語句と要素の検索に関するレコード
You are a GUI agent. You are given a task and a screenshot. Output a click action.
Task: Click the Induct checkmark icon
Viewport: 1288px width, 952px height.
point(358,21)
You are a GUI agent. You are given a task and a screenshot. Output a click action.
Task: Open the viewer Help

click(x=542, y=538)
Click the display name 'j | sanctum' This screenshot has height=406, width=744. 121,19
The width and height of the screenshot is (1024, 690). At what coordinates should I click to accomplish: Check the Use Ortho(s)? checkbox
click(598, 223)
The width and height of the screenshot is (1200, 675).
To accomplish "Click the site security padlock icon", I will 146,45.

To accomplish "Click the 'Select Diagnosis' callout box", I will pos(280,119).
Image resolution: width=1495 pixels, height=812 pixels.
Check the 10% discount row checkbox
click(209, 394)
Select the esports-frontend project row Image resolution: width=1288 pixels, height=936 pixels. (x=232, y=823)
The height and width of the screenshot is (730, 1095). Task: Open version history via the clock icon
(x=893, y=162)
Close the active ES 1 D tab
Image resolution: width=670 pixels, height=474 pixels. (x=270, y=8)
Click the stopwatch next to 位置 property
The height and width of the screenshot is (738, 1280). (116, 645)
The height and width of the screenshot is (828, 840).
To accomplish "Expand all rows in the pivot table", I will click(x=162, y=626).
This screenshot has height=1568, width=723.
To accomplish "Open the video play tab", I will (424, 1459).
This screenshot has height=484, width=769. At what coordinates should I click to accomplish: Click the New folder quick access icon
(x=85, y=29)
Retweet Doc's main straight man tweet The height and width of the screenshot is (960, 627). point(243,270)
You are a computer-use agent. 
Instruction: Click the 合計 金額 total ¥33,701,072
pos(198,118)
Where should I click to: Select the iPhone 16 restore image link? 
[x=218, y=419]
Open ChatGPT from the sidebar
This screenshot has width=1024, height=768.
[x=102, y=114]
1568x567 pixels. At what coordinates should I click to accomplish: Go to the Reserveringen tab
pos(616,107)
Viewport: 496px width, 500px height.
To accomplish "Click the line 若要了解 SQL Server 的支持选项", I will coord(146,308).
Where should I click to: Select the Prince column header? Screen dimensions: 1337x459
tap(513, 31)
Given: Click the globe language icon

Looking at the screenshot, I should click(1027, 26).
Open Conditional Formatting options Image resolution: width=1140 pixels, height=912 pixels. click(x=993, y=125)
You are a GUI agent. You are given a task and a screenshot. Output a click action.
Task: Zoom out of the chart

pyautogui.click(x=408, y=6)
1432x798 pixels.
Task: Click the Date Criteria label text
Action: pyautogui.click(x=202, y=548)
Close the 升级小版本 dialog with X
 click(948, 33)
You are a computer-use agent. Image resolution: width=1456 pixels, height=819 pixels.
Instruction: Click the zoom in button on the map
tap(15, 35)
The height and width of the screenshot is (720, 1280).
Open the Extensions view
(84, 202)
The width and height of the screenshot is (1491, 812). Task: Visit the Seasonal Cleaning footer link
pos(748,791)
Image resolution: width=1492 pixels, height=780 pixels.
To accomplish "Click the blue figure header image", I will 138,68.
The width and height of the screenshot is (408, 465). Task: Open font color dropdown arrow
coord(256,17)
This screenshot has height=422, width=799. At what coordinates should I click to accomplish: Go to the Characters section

> [課題]
上のレコード全体を編集し、「Viewport」をすべて「Canvas」に置き換えてください。ほかの部分は一切変えずに示してください。

> [解答]
You are a GUI agent. You are given a task and a screenshot. Output a click action.
Task: Click the Induct checkmark icon
Canvas: 1288px width, 952px height.
point(358,21)
You are a GUI agent. You are given a task and a screenshot. Output a click action.
Task: Open the viewer Help

click(x=542, y=538)
Click the display name 'j | sanctum' This screenshot has height=406, width=744. 121,19
The width and height of the screenshot is (1024, 690). At what coordinates should I click to accomplish: Check the Use Ortho(s)? checkbox
click(598, 223)
The width and height of the screenshot is (1200, 675).
To accomplish "Click the site security padlock icon", I will 146,45.

To accomplish "Click the 'Select Diagnosis' callout box", I will pos(280,119).
Image resolution: width=1495 pixels, height=812 pixels.
Check the 10% discount row checkbox
click(209, 394)
Select the esports-frontend project row Image resolution: width=1288 pixels, height=936 pixels. (x=232, y=823)
The height and width of the screenshot is (730, 1095). Task: Open version history via the clock icon
(x=893, y=162)
Close the active ES 1 D tab
Image resolution: width=670 pixels, height=474 pixels. (x=270, y=8)
Click the stopwatch next to 位置 property
The height and width of the screenshot is (738, 1280). (116, 645)
The height and width of the screenshot is (828, 840).
To accomplish "Expand all rows in the pivot table", I will click(x=162, y=626).
This screenshot has height=1568, width=723.
To accomplish "Open the video play tab", I will (424, 1459).
This screenshot has height=484, width=769. At what coordinates should I click to accomplish: Click the New folder quick access icon
(x=85, y=29)
Retweet Doc's main straight man tweet The height and width of the screenshot is (960, 627). point(243,270)
You are a computer-use agent. 
Instruction: Click the 合計 金額 total ¥33,701,072
pos(198,118)
Where should I click to: Select the iPhone 16 restore image link? 
[x=218, y=419]
Open ChatGPT from the sidebar
This screenshot has width=1024, height=768.
[x=102, y=114]
1568x567 pixels. At what coordinates should I click to accomplish: Go to the Reserveringen tab
pos(616,107)
Canvas: 496px width, 500px height.
To accomplish "Click the line 若要了解 SQL Server 的支持选项", I will coord(146,308).
Where should I click to: Select the Prince column header? Screen dimensions: 1337x459
tap(513, 31)
Given: Click the globe language icon

Looking at the screenshot, I should click(1027, 26).
Open Conditional Formatting options Image resolution: width=1140 pixels, height=912 pixels. click(x=993, y=125)
You are a GUI agent. You are given a task and a screenshot. Output a click action.
Task: Zoom out of the chart

pyautogui.click(x=408, y=6)
1432x798 pixels.
Task: Click the Date Criteria label text
Action: pyautogui.click(x=202, y=548)
Close the 升级小版本 dialog with X
 click(948, 33)
You are a computer-use agent. Image resolution: width=1456 pixels, height=819 pixels.
Instruction: Click the zoom in button on the map
tap(15, 35)
The height and width of the screenshot is (720, 1280).
Open the Extensions view
(84, 202)
The width and height of the screenshot is (1491, 812). Task: Visit the Seasonal Cleaning footer link
pos(748,791)
Image resolution: width=1492 pixels, height=780 pixels.
To accomplish "Click the blue figure header image", I will 138,68.
The width and height of the screenshot is (408, 465). Task: Open font color dropdown arrow
coord(256,17)
This screenshot has height=422, width=799. At what coordinates should I click to accomplish: Go to the Characters section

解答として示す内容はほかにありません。